Cominciata a costruire nel 1911, fu voluta fortemente dalle comunità locali che, attraverso i consigli comunali, fin dal 1913, ne chiedevano l’apertura dell’esercizio anche a trazione a vapore, senza attendere il completamento dell’elettrificazione. Invece trascorsero altri due anni prima dell’avvio che poi avvenne, effettivamente, nel 1915, proprio con i treni a vapore. Lo stesso ministro dei lavori pubblici Augusto Ciuffelli, con una lettera dell’aprile 1913, consigliava ai sindaci di attendere il completamento dell’elettrificazione sia perchè la Mediterranea – concessionaria del servizio – aveva ottenuto una proroga per l’apertura dell’esercizio fino al novembre 1913 e sia perchè “Il ritardo nell’apertura della linea a trazione elettrica non sarà apprezzabile e si obbligherebbe la Società ad una spesa di fornitura di materiale rotabile che poi non sarebbe più necessario”.
Anche l’inaugurazione, avvenuta dopo lo scoppio della Prima guerra mondiale, fu sottotono, senza alcuna cerimonia ufficiale, ma in alcune stazioni, in particolare a Todi, i cittadini organizzarono comunque dei momenti di festa con tanto di banda musicale. Per l’occasione venne ricordato colui che si era speso maggiormente per l’opera e cioè il ministro Ciuffelli, di origini massetane, al quale si attribuiva il merito di aver consentito la risoluzione della vicenda, trascinatasi per oltre trent’anni.
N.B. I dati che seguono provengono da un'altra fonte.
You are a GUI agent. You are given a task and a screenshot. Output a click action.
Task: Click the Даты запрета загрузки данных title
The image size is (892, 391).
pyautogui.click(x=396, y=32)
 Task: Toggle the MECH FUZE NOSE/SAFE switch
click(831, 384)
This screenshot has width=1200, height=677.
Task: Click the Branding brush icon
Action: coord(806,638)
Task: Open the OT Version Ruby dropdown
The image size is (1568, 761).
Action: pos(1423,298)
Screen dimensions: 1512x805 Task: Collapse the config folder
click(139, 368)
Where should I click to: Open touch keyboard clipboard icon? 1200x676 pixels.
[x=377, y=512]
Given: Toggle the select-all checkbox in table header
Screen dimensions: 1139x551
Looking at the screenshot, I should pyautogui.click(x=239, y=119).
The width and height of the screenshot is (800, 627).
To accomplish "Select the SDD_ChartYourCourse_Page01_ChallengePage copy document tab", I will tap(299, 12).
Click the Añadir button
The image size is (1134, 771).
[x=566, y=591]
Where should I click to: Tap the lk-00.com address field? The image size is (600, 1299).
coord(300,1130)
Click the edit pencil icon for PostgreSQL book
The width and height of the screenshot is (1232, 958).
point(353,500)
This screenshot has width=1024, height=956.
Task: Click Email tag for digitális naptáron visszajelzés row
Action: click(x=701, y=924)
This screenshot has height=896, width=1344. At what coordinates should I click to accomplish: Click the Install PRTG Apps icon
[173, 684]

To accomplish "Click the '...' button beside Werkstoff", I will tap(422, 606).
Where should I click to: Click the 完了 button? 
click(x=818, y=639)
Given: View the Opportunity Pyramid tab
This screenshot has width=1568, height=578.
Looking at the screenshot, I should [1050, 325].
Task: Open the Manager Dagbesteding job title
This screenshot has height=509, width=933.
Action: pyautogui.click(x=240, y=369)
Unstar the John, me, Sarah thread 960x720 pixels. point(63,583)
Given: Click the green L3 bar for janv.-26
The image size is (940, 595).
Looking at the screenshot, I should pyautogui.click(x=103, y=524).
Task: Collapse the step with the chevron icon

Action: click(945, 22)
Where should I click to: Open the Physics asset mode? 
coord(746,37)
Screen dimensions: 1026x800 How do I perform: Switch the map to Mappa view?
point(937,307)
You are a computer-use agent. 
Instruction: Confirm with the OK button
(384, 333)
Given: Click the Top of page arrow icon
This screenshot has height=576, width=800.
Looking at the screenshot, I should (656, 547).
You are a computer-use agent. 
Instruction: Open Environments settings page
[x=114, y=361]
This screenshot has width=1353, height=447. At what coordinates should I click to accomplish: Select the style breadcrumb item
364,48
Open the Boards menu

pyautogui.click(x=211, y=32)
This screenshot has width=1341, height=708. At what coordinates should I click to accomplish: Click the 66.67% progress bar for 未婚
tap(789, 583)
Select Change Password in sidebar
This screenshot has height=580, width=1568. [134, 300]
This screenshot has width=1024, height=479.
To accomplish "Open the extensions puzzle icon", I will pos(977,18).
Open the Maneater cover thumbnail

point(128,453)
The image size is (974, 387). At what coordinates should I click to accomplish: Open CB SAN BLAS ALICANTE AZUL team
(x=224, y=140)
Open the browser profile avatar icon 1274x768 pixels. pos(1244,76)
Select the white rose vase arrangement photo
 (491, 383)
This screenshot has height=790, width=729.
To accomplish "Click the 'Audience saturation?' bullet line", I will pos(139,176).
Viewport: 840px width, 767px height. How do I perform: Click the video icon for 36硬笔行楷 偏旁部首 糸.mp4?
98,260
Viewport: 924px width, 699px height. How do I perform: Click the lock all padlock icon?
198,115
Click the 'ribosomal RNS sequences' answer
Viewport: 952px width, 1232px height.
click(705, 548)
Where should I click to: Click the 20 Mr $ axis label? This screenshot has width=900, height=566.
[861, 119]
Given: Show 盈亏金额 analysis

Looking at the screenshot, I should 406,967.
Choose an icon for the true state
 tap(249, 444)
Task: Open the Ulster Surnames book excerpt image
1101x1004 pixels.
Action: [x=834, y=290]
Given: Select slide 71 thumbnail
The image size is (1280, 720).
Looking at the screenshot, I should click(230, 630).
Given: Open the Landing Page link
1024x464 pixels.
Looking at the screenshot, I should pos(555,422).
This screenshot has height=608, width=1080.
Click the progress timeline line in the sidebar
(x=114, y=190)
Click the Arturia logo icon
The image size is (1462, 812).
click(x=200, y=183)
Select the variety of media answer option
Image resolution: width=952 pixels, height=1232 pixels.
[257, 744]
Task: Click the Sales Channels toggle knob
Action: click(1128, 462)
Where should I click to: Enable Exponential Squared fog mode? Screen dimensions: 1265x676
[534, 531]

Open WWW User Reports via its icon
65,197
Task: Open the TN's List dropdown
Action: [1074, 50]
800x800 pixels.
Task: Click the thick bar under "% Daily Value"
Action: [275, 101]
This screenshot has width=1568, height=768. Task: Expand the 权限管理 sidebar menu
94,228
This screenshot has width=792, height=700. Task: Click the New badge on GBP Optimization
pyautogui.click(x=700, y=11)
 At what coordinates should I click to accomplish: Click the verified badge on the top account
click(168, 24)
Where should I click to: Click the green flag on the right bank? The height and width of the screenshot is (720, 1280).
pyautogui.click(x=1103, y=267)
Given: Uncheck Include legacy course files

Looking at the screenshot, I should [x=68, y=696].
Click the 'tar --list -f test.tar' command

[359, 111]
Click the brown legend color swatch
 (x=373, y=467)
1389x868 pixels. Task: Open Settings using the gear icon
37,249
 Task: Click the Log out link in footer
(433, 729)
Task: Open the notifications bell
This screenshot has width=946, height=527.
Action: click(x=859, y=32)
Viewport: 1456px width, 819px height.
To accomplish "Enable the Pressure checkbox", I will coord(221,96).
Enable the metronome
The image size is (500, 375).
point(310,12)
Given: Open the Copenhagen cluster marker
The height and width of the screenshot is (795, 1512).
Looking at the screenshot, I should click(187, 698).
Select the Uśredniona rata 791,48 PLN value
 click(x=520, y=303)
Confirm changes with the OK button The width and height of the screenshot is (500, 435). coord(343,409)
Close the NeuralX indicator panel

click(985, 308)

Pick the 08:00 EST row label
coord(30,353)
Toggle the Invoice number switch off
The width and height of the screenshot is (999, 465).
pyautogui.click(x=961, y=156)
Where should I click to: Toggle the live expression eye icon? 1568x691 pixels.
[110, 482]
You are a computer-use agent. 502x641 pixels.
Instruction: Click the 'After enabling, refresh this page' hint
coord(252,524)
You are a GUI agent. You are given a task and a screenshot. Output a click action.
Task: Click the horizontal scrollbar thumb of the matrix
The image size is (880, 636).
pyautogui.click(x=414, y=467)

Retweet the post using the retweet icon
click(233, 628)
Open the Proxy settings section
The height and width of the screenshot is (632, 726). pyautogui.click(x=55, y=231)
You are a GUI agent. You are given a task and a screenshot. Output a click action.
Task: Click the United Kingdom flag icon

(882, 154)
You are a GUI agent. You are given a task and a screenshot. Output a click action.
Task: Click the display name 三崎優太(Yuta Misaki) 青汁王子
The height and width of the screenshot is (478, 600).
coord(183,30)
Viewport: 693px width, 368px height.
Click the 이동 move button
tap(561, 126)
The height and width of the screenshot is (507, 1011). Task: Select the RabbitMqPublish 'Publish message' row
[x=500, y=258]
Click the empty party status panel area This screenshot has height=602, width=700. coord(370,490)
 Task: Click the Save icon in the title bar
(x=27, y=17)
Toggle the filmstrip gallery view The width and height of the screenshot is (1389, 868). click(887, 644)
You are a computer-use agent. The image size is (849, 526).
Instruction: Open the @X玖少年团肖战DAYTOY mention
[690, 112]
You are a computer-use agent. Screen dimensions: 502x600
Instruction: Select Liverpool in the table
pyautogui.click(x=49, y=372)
Per l’epoca, l’Umbria veniva dotata, bene o male, di una infrastruttura di fondamentale importanza per combattere l’isolamento e, seppur partita con locomotive a trazione a vapore, venne poi elettrificata nel 1920 anche a causa della guerra che ne ritardò il completamento dei lavori.
Anche i comuni concorsero alle spese dell’opera, attraverso, ad esempio, la costruzione delle strade di accesso alle proprie stazioni. Fratta Todina e Monte Castello di Vibio, in vista dell’apertura al transito dei treni, nel settembre del 1914, decisero così di realizzare l’attuale strada “della stazione” che partendo dalla Todi-Marsciano (presso il ponte sul Faena) collega alla ferrovia con un percorso di 791 metri. Il progetto, approvato dai rispettivi consigli comunali, fu redatto dall’ing. Donati per un importo di 12.670 lire finanziati, per un quarto della spesa, dai due comuni e, per la rimanente parte, con appositi contributi del Governo nazionale e della Provincia di Perugia.
Durante la Seconda guerra mondiale, si registrarono gravi danni a tutta la linea della FCU anche a causa dei bombardamenti agli impianti di Umbertide, Ponte San Giovanni e Terni, fino al blocco totale nel giugno del ‘44. Dal ‘46 incominciò il lento ripristino di alcune tratte fino alla riapertura completa nel 1953. Poi ci fu uno scampato fallimento alla fine degli anni Settanta, per giungere, nel 1982, alla gestione governativa.
Nel 1997 i treni elettrici sono stati sostituiti da locomotori a gasolio e da allora il dibattito sul ruolo della FCU, sulle sue potenzialità e la necessità di un suo ammodernamento è stato sempre acceso. Nel frattempo, però, la ferrovia restava in bilico fra buoni propositi e
carenze reali fino all’epilogo finale del 2017.
Ora ha l’occasione concreta di risorgere grazie ai fondi straordinari (ma una tantum) del Recovery fund che permetterà, nell’immediato, di ripristinare le linee e gli impianti ma, poi, ogni anno, serviranno nuovi fondi per la gestione e la manutenzione ordinaria. E a quel punto, occorre essere consapevoli, che, se non si troveranno soluzioni strutturali, ripartirà di nuovo la sfida infinita che dura ormai da oltre un secolo.